Attached are my best pics from each of the last two new moons.
To start is my second attempt at a large pano using just a tripod. It worked out pretty good, 2 rows of 18 pictures at 24mm, Canon 6D, 20sec, ISO 6400, f4 (Sigma Art 24-105 zoom), stitched in Microsoft ICE. Images from 2 different nights to give the illusion of no clouds!
The next is a mistake time-lapse made from 5 minute exposures. I accidentally had mirror-lockup on, and as a result I missed every second image, so 5 min pic, 5 min gap, 5 min pic...I was experimenting with longer subs to get better colours in the stars. ISO 400, 5 min, f2.8 (Samyang 14mm f2.8), stacked in StarStax.

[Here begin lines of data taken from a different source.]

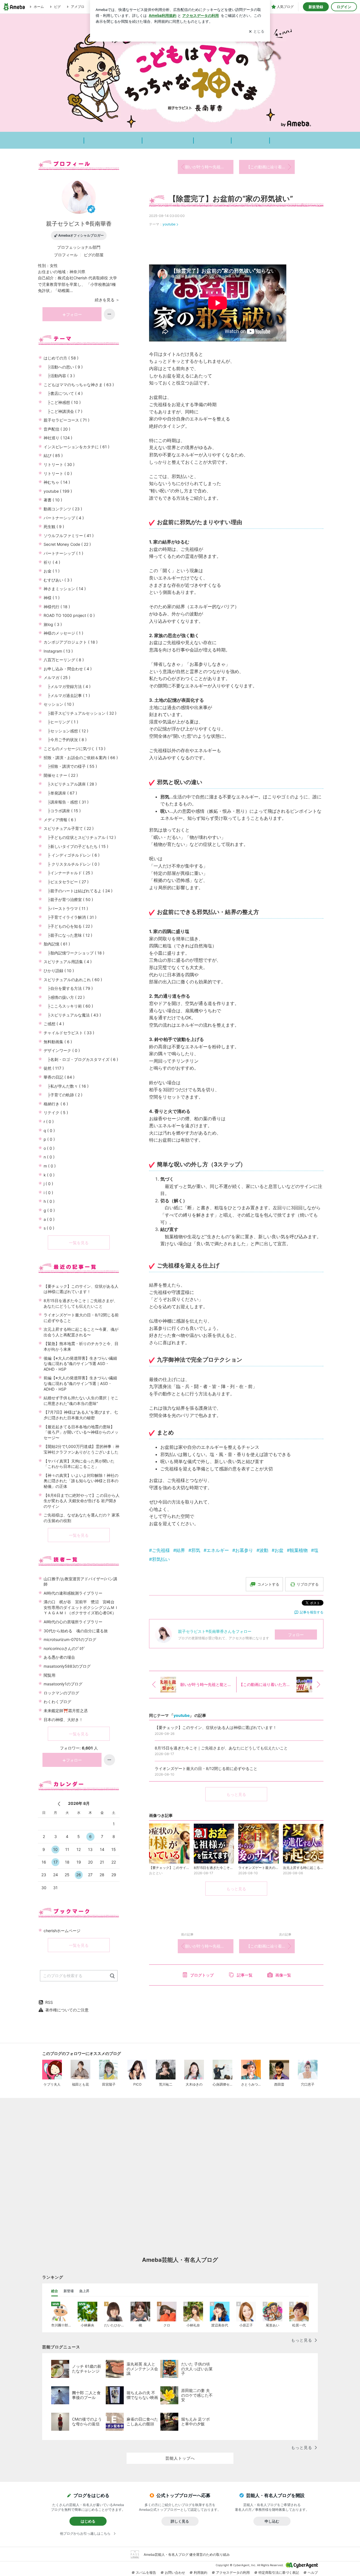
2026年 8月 (79, 1803)
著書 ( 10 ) (53, 499)
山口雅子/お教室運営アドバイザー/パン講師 (80, 1581)
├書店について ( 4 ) (63, 393)
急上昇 (84, 2291)
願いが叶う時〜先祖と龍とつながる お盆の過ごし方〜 (209, 166)
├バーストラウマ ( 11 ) (66, 908)
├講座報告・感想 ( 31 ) (66, 802)
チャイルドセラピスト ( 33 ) (69, 1032)
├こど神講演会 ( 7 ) (63, 411)
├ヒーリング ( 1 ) (61, 721)
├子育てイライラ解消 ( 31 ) (70, 917)
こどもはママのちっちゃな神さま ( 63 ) (79, 384)
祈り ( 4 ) (52, 562)
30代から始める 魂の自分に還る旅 (76, 1630)
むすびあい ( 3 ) (58, 580)
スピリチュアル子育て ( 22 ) (69, 828)
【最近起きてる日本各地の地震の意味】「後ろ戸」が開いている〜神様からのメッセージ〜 (81, 1432)
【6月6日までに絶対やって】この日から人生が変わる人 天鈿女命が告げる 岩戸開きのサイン (82, 1501)
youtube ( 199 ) (58, 491)
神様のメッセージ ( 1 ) (63, 633)
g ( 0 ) (49, 1210)
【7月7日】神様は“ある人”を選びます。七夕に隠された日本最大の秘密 (81, 1415)
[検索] (112, 1976)
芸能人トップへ (180, 2458)
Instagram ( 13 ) (58, 651)
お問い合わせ (175, 2572)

Its really good, free as well. Its from Microsoft research, so it doesn't look or feel cumbersome and bloated. It can stitch things that Photoshop is unable to, as you set a few inputs into how it joins things, and also how it projects them.

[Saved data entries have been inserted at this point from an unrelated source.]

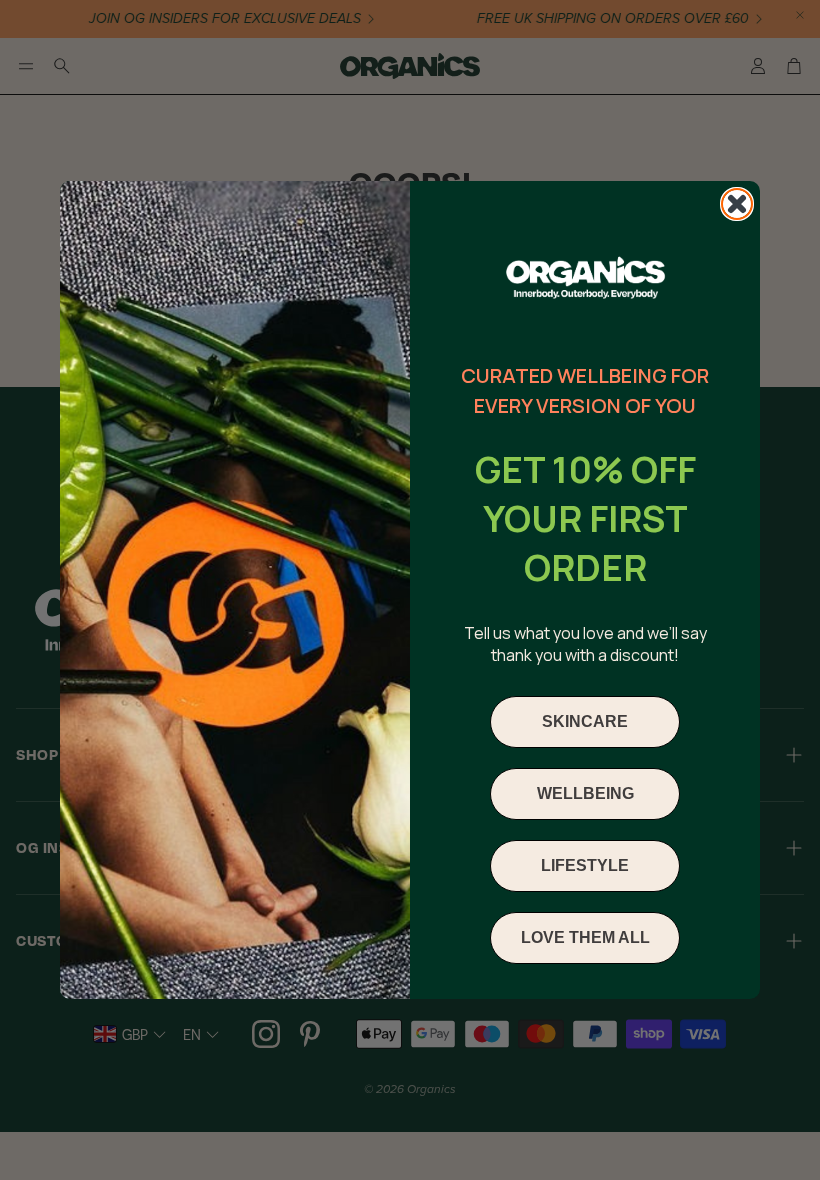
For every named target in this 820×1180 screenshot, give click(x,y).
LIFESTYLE (585, 865)
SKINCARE (585, 721)
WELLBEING (585, 793)
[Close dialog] (737, 204)
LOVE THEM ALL (585, 937)
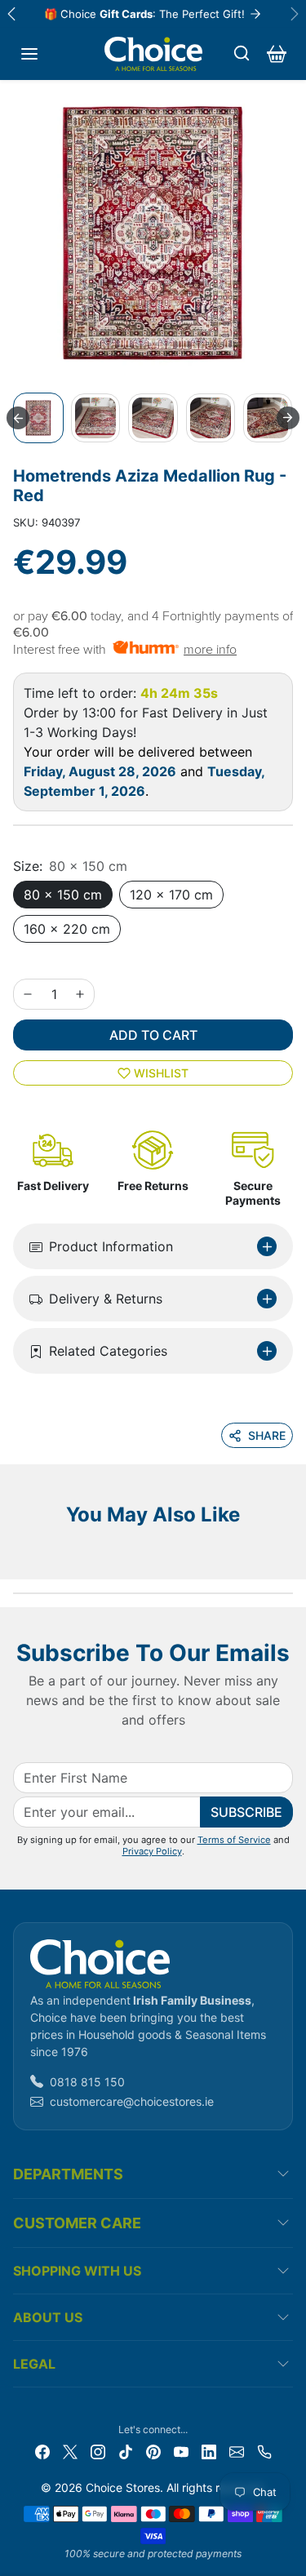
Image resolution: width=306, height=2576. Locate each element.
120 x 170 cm (171, 894)
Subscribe (246, 1812)
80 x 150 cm (63, 894)
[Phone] (264, 2451)
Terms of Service (234, 1839)
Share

First image is setting how many rows/cols and how you moved the camera.
Second image overlays the individual images, and you move the horz/vert sliders until it looks like a pano. You can set how much it is allowed to hunt around to stitch.
Third image is the stitched result, where you can choose the best projection and also rotate/zoom/warp it.
Then you crop and export it, and you're done (well, its ready for more tweaking in something else for contrast/levels/curves/noise/sharpen etc etc).
It can read .cr2 files, but sometimes I first need to convert and rotate them and save as tiff, especially if you shoot in portrait mode and there is no horizon. Sometimes you also need to fix vignetting in the source images before stitching otherwise you can get bands, but it does not happen every time.